<<<<
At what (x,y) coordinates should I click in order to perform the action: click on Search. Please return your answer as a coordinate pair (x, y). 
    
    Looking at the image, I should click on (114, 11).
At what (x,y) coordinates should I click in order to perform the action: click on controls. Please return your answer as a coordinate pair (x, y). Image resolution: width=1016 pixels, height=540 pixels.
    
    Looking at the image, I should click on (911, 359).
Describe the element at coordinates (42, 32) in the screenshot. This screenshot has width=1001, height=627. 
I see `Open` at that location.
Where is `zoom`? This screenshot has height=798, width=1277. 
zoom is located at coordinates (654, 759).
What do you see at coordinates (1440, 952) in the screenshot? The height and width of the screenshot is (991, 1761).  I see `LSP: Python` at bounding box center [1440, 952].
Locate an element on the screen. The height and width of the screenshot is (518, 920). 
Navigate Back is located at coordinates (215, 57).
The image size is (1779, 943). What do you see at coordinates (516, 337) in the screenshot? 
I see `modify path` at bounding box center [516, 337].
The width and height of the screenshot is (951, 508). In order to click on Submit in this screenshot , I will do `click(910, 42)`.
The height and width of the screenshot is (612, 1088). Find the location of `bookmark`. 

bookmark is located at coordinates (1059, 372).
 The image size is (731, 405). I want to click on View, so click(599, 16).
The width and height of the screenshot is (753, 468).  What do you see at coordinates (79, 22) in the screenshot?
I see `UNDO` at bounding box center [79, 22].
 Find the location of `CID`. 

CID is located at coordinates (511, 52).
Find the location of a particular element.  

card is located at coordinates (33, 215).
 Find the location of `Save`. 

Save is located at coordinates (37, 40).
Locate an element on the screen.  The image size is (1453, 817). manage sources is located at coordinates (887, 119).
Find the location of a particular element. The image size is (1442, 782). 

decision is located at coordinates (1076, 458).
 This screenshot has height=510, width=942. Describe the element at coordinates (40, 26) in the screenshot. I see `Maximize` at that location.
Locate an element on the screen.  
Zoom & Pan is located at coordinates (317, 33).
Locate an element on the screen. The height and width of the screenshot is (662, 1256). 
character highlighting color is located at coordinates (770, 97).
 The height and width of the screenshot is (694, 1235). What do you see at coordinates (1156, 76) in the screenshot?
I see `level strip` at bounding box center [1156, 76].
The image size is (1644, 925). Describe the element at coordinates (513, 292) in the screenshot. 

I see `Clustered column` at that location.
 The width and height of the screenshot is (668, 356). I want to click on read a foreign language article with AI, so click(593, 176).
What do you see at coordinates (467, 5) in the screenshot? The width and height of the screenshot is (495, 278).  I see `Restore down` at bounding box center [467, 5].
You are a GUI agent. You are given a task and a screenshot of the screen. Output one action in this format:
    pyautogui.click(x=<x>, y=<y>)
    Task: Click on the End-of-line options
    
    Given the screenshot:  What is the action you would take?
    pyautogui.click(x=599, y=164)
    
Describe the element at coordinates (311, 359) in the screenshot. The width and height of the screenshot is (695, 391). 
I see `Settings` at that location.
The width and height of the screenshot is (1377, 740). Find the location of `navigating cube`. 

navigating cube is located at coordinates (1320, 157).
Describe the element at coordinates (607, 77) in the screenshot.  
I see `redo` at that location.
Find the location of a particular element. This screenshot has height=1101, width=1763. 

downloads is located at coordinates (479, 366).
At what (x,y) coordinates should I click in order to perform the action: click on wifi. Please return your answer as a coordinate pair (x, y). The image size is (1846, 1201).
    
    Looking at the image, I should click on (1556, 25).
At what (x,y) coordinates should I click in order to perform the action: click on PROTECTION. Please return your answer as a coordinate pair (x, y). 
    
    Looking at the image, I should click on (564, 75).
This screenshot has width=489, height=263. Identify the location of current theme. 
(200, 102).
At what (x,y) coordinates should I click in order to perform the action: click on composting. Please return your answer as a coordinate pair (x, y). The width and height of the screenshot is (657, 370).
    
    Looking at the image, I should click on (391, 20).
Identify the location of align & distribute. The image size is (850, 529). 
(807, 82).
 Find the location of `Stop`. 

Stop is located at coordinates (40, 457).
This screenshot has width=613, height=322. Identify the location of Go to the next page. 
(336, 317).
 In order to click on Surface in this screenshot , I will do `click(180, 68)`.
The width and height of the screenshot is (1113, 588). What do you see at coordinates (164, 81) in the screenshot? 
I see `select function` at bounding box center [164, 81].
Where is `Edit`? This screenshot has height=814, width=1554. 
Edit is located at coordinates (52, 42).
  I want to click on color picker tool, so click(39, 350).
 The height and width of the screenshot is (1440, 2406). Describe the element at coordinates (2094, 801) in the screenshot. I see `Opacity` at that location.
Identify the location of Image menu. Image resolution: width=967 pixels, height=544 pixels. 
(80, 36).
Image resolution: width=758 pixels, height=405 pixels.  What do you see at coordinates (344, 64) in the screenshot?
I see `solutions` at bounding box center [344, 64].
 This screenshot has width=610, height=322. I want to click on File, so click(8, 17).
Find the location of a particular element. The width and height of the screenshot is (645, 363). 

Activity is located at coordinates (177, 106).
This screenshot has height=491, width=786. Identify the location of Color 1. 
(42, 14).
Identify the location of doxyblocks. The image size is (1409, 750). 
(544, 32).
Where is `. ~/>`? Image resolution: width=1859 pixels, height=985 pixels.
>>>>
▸ **STATED GOAL**
Convert the records above into a JSON array of strings, one string per line, skipping any blank lines.

▸ **ANSWER TO THIS PROBLEM**
[
  "At what (x,y) coordinates should I click in order to perform the action: click on Search. Please return your answer as a coordinate pair (x, y). ",
  "    Looking at the image, I should click on (114, 11).",
  "At what (x,y) coordinates should I click in order to perform the action: click on controls. Please return your answer as a coordinate pair (x, y). Image resolution: width=1016 pixels, height=540 pixels.",
  "    Looking at the image, I should click on (911, 359).",
  "Describe the element at coordinates (42, 32) in the screenshot. This screenshot has width=1001, height=627. ",
  "I see `Open` at that location.",
  "Where is `zoom`? This screenshot has height=798, width=1277. ",
  "zoom is located at coordinates (654, 759).",
  "What do you see at coordinates (1440, 952) in the screenshot? The height and width of the screenshot is (991, 1761).  I see `LSP: Python` at bounding box center [1440, 952].",
  "Locate an element on the screen. The height and width of the screenshot is (518, 920). ",
  "Navigate Back is located at coordinates (215, 57).",
  "The image size is (1779, 943). What do you see at coordinates (516, 337) in the screenshot? ",
  "I see `modify path` at bounding box center [516, 337].",
  "The width and height of the screenshot is (951, 508). In order to click on Submit in this screenshot , I will do `click(910, 42)`.",
  "The height and width of the screenshot is (612, 1088). Find the location of `bookmark`. ",
  "bookmark is located at coordinates (1059, 372).",
  " The image size is (731, 405). I want to click on View, so click(599, 16).",
  "The width and height of the screenshot is (753, 468).  What do you see at coordinates (79, 22) in the screenshot?",
  "I see `UNDO` at bounding box center [79, 22].",
  " Find the location of `CID`. ",
  "CID is located at coordinates (511, 52).",
  "Find the location of a particular element.  ",
  "card is located at coordinates (33, 215).",
  " Find the location of `Save`. ",
  "Save is located at coordinates (37, 40).",
  "Locate an element on the screen.  The image size is (1453, 817). manage sources is located at coordinates (887, 119).",
  "Find the location of a particular element. The image size is (1442, 782). ",
  "decision is located at coordinates (1076, 458).",
  " This screenshot has height=510, width=942. Describe the element at coordinates (40, 26) in the screenshot. I see `Maximize` at that location.",
  "Locate an element on the screen.  ",
  "Zoom & Pan is located at coordinates (317, 33).",
  "Locate an element on the screen. The height and width of the screenshot is (662, 1256). ",
  "character highlighting color is located at coordinates (770, 97).",
  " The height and width of the screenshot is (694, 1235). What do you see at coordinates (1156, 76) in the screenshot?",
  "I see `level strip` at bounding box center [1156, 76].",
  "The image size is (1644, 925). Describe the element at coordinates (513, 292) in the screenshot. ",
  "I see `Clustered column` at that location.",
  " The width and height of the screenshot is (668, 356). I want to click on read a foreign language article with AI, so click(593, 176).",
  "What do you see at coordinates (467, 5) in the screenshot? The width and height of the screenshot is (495, 278).  I see `Restore down` at bounding box center [467, 5].",
  "You are a GUI agent. You are given a task and a screenshot of the screen. Output one action in this format:",
  "    pyautogui.click(x=<x>, y=<y>)",
  "    Task: Click on the End-of-line options",
  "    Given the screenshot:  What is the action you would take?",
  "    pyautogui.click(x=599, y=164)",
  "Describe the element at coordinates (311, 359) in the screenshot. The width and height of the screenshot is (695, 391). ",
  "I see `Settings` at that location.",
  "The width and height of the screenshot is (1377, 740). Find the location of `navigating cube`. ",
  "navigating cube is located at coordinates (1320, 157).",
  "Describe the element at coordinates (607, 77) in the screenshot.  ",
  "I see `redo` at that location.",
  "Find the location of a particular element. This screenshot has height=1101, width=1763. ",
  "downloads is located at coordinates (479, 366).",
  "At what (x,y) coordinates should I click in order to perform the action: click on wifi. Please return your answer as a coordinate pair (x, y). The image size is (1846, 1201).",
  "    Looking at the image, I should click on (1556, 25).",
  "At what (x,y) coordinates should I click in order to perform the action: click on PROTECTION. Please return your answer as a coordinate pair (x, y). ",
  "    Looking at the image, I should click on (564, 75).",
  "This screenshot has width=489, height=263. Identify the location of current theme. ",
  "(200, 102).",
  "At what (x,y) coordinates should I click in order to perform the action: click on composting. Please return your answer as a coordinate pair (x, y). The width and height of the screenshot is (657, 370).",
  "    Looking at the image, I should click on (391, 20).",
  "Identify the location of align & distribute. The image size is (850, 529). ",
  "(807, 82).",
  " Find the location of `Stop`. ",
  "Stop is located at coordinates (40, 457).",
  "This screenshot has width=613, height=322. Identify the location of Go to the next page. ",
  "(336, 317).",
  " In order to click on Surface in this screenshot , I will do `click(180, 68)`.",
  "The width and height of the screenshot is (1113, 588). What do you see at coordinates (164, 81) in the screenshot? ",
  "I see `select function` at bounding box center [164, 81].",
  "Where is `Edit`? This screenshot has height=814, width=1554. ",
  "Edit is located at coordinates (52, 42).",
  "  I want to click on color picker tool, so click(39, 350).",
  " The height and width of the screenshot is (1440, 2406). Describe the element at coordinates (2094, 801) in the screenshot. I see `Opacity` at that location.",
  "Identify the location of Image menu. Image resolution: width=967 pixels, height=544 pixels. ",
  "(80, 36).",
  "Image resolution: width=758 pixels, height=405 pixels.  What do you see at coordinates (344, 64) in the screenshot?",
  "I see `solutions` at bounding box center [344, 64].",
  " This screenshot has width=610, height=322. I want to click on File, so click(8, 17).",
  "Find the location of a particular element. The width and height of the screenshot is (645, 363). ",
  "Activity is located at coordinates (177, 106).",
  "This screenshot has height=491, width=786. Identify the location of Color 1. ",
  "(42, 14).",
  "Identify the location of doxyblocks. The image size is (1409, 750). ",
  "(544, 32).",
  "Where is `. ~/>`? Image resolution: width=1859 pixels, height=985 pixels."
]